# Canon DPP 4 and 7DMKII



## JRPhotos (Oct 27, 2014)

I was browsing Canon's 7D MKII page and noticed that they now have a link to DL DPP 4.x... I am surprised to see that there. Anyone else noticed that? I'd love to have a CR2 example from the 7D MKII to test with in the software.

http://www.usa.canon.com/cusa/consumer/products/cameras/slr_cameras/eos_7d_mark_ii#DriversAndSoftware


----------



## 2n10 (Oct 27, 2014)

JRPhotos said:


> I was browsing Canon's 7D MKII page and noticed that they now have a link to DL DPP 4.x... I am surprised to see that there. Anyone else noticed that? I'd love to have a CR2 example from the 7D MKII to test with in the software.
> 
> http://www.usa.canon.com/cusa/consumer/products/cameras/slr_cameras/eos_7d_mark_ii#DriversAndSoftware



I just checked it after seeing your post.

DPReview and Imaging Resources have CR2s available for the test shots they have taken.


----------



## Keith_Reeder (Oct 27, 2014)

JRPhotos said:


> I'd love to have a CR2 example from the 7D MKII to test with in the software.

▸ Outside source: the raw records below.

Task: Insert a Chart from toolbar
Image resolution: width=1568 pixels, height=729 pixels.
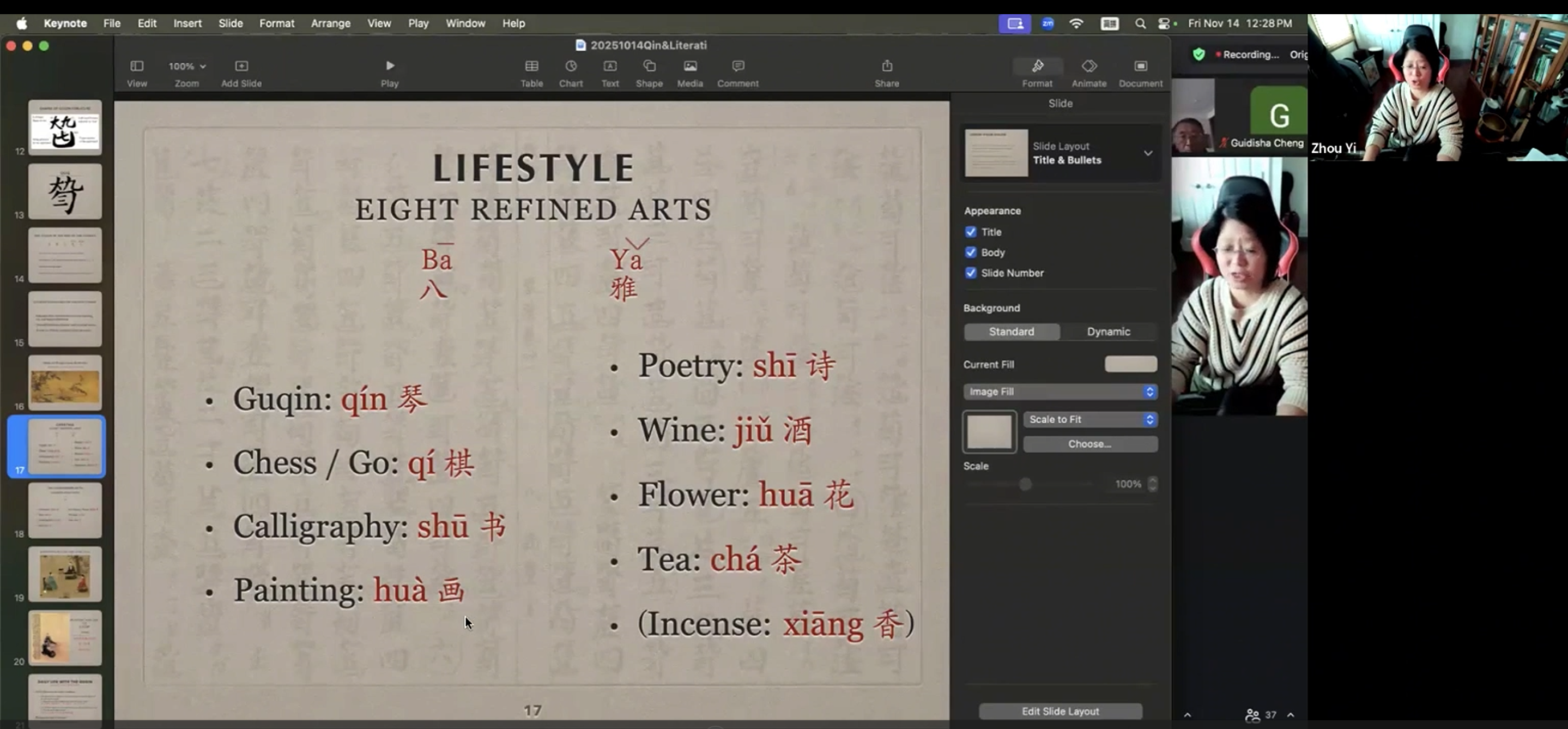Action: tap(570, 67)
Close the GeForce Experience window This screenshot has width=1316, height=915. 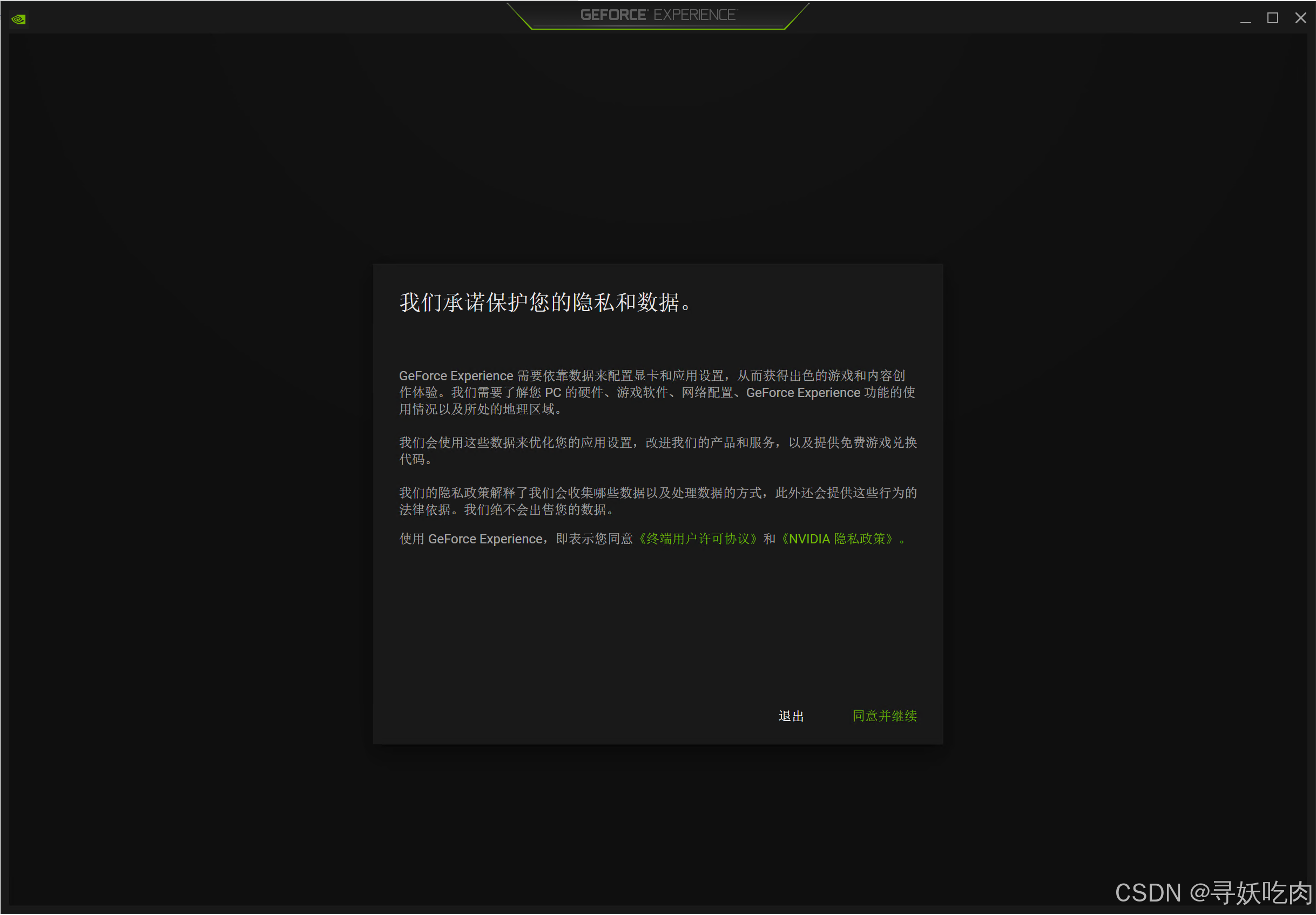tap(1300, 18)
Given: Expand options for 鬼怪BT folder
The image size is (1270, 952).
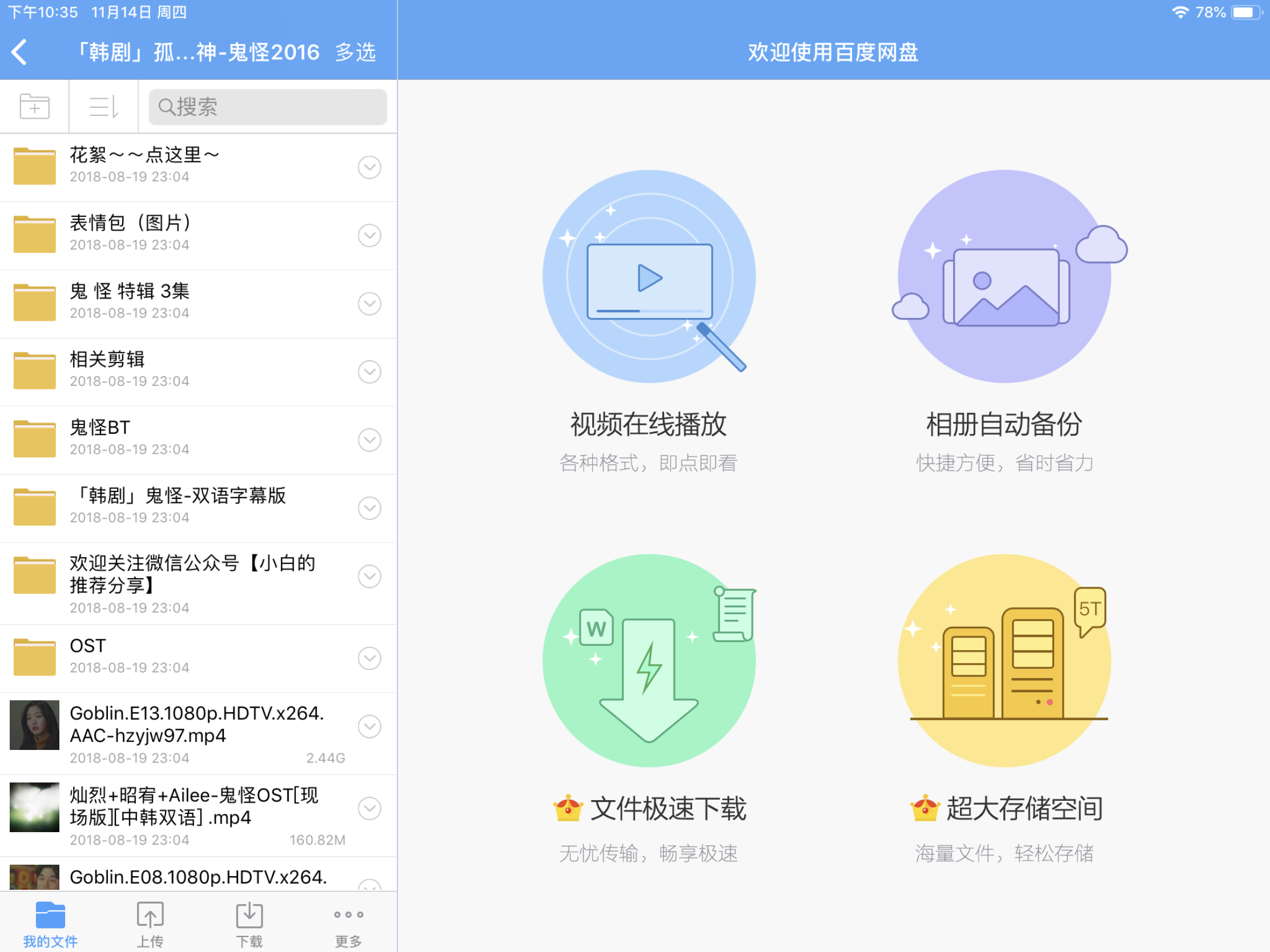Looking at the screenshot, I should (369, 440).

I've had some from Imaging Resource for a couple of weeks now.


----------



## Act444 (Oct 27, 2014)

YES!! Finally!


----------



## Quasimodo (Oct 27, 2014)

Come on guys, how many more times do I need to check this thread before you guys-in-the-know are done with tinkering and can give us the answers we want? ;O


----------



## 2n10 (Oct 27, 2014)

Quasimodo said:


> Come on guys, how many more times do I need to check this thread before you guys-in-the-know are done with tinkering and can give us the answers we want? ;O



We don't wish to be accused of telling you what to think. ;D


----------



## Quasimodo (Oct 27, 2014)

2n10 said:


> Quasimodo said:
> 
> 
> > Come on guys, how many more times do I need to check this thread before you guys-in-the-know are done with tinkering and can give us the answers we want? ;O
> ...



LOL! Well, who knows what anybody thinks. But given that the playing with raw files so far have been in roundabout ways, not really giving us the information we are looking for, It would be fun to hear the educated opinions of the skilled members here.


----------



## JRPhotos (Oct 27, 2014)

Now they just need to drop ImageBrowser and update ZoomBrowser.


----------